Value Systems Items
Sacrifice
“The purpose of sacrifice in primitive societies, according to Bataille’s sources, was to reveal the continuity through death of discontinuous beings (the monumental function). Through their survival, the survivors who witnessed the sacrifice experienced continuity (death took place and left them alive)” (p. 41). This is a necessary item—without it the collection does not hold. A value-system already contains a sacrifice. There is an excess, something that will have to pay for the feeling of continuity. The EmerAgency is a consulting firm that is charged with exposing what this sacrifice is. It is charged with exposing an aporia. Every value will necessarily entail a sacrifice, and in this collection that sacrifice is not always the one sanctioned by the state. The value collected here is abject.

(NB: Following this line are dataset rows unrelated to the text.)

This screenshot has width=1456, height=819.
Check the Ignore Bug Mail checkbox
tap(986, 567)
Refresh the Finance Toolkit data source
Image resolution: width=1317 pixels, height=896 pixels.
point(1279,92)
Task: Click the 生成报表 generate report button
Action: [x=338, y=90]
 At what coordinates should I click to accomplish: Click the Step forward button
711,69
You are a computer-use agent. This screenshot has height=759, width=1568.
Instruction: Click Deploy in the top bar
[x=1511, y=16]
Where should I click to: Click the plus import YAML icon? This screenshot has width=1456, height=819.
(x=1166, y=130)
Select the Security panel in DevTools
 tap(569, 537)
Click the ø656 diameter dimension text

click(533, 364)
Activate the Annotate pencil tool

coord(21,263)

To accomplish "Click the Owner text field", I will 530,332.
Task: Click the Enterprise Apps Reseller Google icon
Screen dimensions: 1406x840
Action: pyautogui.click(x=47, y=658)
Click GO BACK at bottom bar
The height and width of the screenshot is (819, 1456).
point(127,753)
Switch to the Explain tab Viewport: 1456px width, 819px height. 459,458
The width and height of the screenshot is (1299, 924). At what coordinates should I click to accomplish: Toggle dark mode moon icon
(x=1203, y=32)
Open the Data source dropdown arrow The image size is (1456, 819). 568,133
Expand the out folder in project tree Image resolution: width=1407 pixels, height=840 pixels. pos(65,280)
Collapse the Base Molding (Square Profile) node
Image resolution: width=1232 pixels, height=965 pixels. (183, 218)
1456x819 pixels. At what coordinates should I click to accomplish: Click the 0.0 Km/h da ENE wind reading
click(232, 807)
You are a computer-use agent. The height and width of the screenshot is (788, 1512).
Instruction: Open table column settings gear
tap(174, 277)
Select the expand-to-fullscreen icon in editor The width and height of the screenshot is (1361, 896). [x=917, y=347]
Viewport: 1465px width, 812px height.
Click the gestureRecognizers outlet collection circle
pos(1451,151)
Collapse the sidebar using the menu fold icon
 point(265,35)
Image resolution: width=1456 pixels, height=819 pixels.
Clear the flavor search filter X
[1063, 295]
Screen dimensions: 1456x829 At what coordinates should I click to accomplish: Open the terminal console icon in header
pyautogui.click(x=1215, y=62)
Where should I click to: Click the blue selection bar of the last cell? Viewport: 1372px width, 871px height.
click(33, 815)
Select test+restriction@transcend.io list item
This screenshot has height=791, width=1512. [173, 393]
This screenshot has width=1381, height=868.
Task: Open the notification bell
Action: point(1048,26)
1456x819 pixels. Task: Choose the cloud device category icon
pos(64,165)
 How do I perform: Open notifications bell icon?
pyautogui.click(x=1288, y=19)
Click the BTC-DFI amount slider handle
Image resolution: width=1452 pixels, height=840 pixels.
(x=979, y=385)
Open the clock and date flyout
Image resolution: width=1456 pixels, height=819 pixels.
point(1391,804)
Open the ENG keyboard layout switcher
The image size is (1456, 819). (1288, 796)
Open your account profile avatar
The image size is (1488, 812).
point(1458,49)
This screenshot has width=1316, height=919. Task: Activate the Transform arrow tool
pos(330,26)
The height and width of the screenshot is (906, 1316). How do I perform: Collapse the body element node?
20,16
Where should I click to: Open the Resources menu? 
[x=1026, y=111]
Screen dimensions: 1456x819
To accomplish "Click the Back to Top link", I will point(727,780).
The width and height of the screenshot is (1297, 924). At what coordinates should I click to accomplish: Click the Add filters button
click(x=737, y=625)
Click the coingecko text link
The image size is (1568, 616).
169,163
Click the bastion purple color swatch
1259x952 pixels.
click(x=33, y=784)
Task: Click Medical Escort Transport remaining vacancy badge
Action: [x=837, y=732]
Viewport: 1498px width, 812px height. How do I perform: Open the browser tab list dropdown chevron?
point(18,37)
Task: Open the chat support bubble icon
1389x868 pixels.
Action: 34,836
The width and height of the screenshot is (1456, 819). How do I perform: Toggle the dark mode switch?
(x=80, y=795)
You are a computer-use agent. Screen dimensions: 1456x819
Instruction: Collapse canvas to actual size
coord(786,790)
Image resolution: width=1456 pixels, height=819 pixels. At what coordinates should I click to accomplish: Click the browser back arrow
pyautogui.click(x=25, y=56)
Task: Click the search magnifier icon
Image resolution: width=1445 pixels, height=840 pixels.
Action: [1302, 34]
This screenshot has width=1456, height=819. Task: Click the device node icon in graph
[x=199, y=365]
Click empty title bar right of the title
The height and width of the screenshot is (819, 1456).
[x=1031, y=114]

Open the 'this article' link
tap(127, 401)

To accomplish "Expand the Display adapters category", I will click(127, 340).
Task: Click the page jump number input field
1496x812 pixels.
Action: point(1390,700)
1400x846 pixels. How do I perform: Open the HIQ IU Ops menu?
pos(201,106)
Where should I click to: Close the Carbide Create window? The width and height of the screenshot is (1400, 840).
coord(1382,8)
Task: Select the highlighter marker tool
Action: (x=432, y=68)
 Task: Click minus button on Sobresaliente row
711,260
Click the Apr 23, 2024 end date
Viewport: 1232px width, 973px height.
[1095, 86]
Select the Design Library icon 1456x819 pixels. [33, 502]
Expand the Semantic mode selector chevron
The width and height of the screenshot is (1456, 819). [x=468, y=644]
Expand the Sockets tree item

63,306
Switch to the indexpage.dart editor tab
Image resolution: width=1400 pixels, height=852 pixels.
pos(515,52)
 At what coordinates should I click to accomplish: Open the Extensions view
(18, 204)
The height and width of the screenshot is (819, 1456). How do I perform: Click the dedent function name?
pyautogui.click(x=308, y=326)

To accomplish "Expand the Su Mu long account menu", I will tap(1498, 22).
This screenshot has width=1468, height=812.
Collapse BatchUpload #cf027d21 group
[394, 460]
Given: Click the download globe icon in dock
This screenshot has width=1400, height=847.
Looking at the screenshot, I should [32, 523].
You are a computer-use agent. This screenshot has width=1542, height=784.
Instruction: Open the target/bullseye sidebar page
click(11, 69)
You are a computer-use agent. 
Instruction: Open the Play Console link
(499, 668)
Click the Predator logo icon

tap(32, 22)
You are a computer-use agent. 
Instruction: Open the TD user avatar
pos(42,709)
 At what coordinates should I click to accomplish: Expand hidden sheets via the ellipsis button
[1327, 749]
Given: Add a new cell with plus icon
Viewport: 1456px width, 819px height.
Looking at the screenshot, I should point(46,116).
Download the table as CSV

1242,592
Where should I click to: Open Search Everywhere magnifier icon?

Exposing the sacrifice is the goal of the egent in making the MEmorial. Ulmer wants the egent to expose the sacrifice in order to create a change in our value structures, or at least to expose the blind spot created by monumentality. Monuments memorialize certain sacrifices made by cultural heroes, such as astronauts or soldiers, but the sacrifices made by others every day are not only not memorialized, but are not even recognized as sacrifice (and instead seen as tragedy).
INTERRUPTION: CRITCHELY
Abject Value
These values are not given a statue, a day, and certainly not a monument. They are not given any real form—they are, in fact, form-less values. This item will not be found in the accepted social narratives we tell ourselves. Rather this item exists in the behaviors that will arise form the ideals celebrated in traditional monuments. “What Memorials are to ideas, MEmorials are to abjects. Is it the case that every idea is shadowed by an abject?” If we look to behaviors rather than ideas, and if we use the MEmorial to locate ourselves with the group subject, the answer to the question is yes. Abject values are always there, they’re always created along side the accepted value. If we continue to look at problems using literate logic, a blind spot will necessarily persist in our self-knowledge, especially at the level of values.